Thus, we are able to pick out the names of the In the News Wikipedia articles, and their titles and URLs, by using Jsoup to scrape the Wikipedia front page.

See example 11.1 - ScrapingWiki

11.2 MDN Web Documentation

For the next exercise in this chapter, we will be using Jsoup to scrape the online Mozilla Development Network Web API documentation. Let us assume we want to fetch the first paragraph of documentation, as well as the list of methods and method descriptions, for every interface on the following page:

https://developer.mozilla.org/en-US/docs/Web/API#interfaces

This website contains manually curated documentation for the plethora of APIs available when writing JavaScript code in the browser, under the Interfaces section shown below.
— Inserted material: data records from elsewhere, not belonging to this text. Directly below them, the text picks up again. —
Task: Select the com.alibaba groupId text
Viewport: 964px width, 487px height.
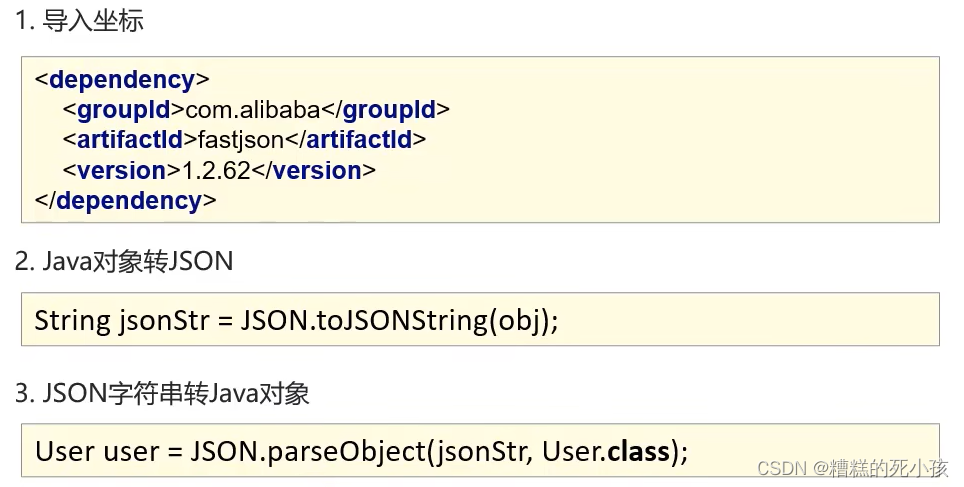Action: (253, 109)
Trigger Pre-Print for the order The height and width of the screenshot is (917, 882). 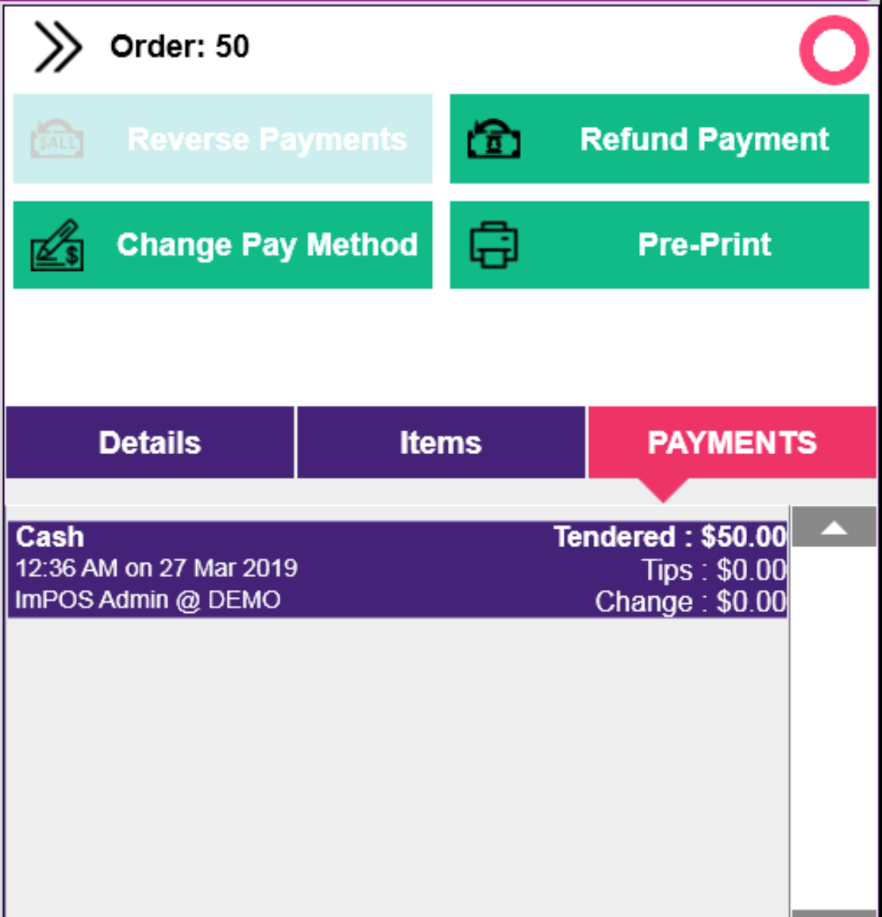659,245
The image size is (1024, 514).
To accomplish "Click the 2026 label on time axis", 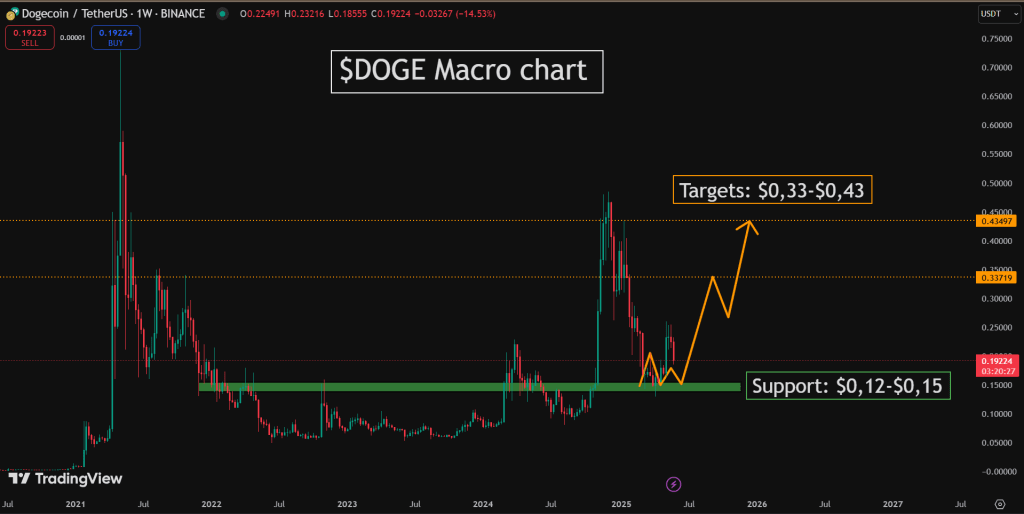I will [x=756, y=504].
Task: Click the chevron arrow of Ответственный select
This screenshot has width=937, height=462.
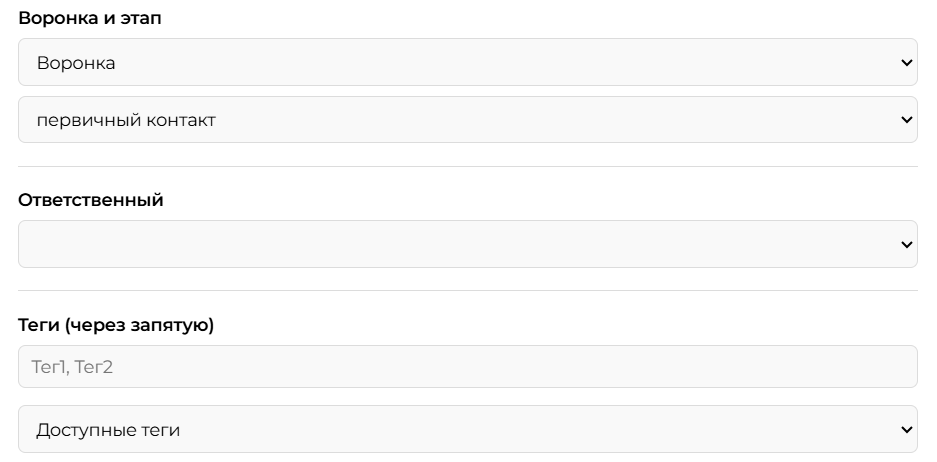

Each link brings you to the documentation of a single JavaScript class, which has a short description for the class and a list of properties and methods, each with their own description:

jsoup/MdnInterfaces.png

jsoup/MdnDetails.png

This content is only semi-structured: as it is hand-written, not every page follows exactly the same layout. Nevertheless, this semi-structured information can still be very useful: perhaps you want to integrate it into your editor to automatically provide some hints and tips while you are working on your own JavaScript code.

Our approach to convert this semi-structured website into something structured and machine-readable will be as follows:

Scrape the main index page at https://developer.mozilla.org/en-US/docs/Web/API to find a list of URLs to all other pages we might be interested in
Loop through the content of each individual URL and scrape the relevant summary documentation
Aggregate all the scraped summary documentation and save it to a JSON file for use later.

11.3 Scraping MDN

11.3.1 Scraping The Documentation Index

We can right-click and Inspect the top-level index containing the links to each individual page:

jsoup/MdnInspect.png

From the Elements pane, we can see that the <h2 id="interfaces"> header can be used to identify the section we care about, since all of the <a> links are under the <div class="index" ...> below it. We can thus select all those links via:

> val doc = Jsoup.connect("https://developer.mozilla.org/en-US/docs/Web/API").get()
doc: org.jsoup.nodes.Document = <!doctype html>
<html lang="en-US" data-theme="light dark" data-renderer="Doc">
 <head>
...

> val links = doc.select("h2#interfaces").nextAll.select("div.index a").asScala
links: mutable.Buffer[org.jsoup.nodes.Element] = Buffer(
  <a href="/en-US/docs/Web/API/AbortController" ...><code>AbortCont...</code></a>,
  <a href="/en-US/docs/Web/API/AbortSignal" ...><code>AbortSignal</code></a>,
...
11.8.scala

From these elements, we can then extract the high-level information we want from each link: the URL, the mouse-over title, and the name of the page:

> val linkData = links.map(link => (link.attr("href"), link.attr("title"), link.text))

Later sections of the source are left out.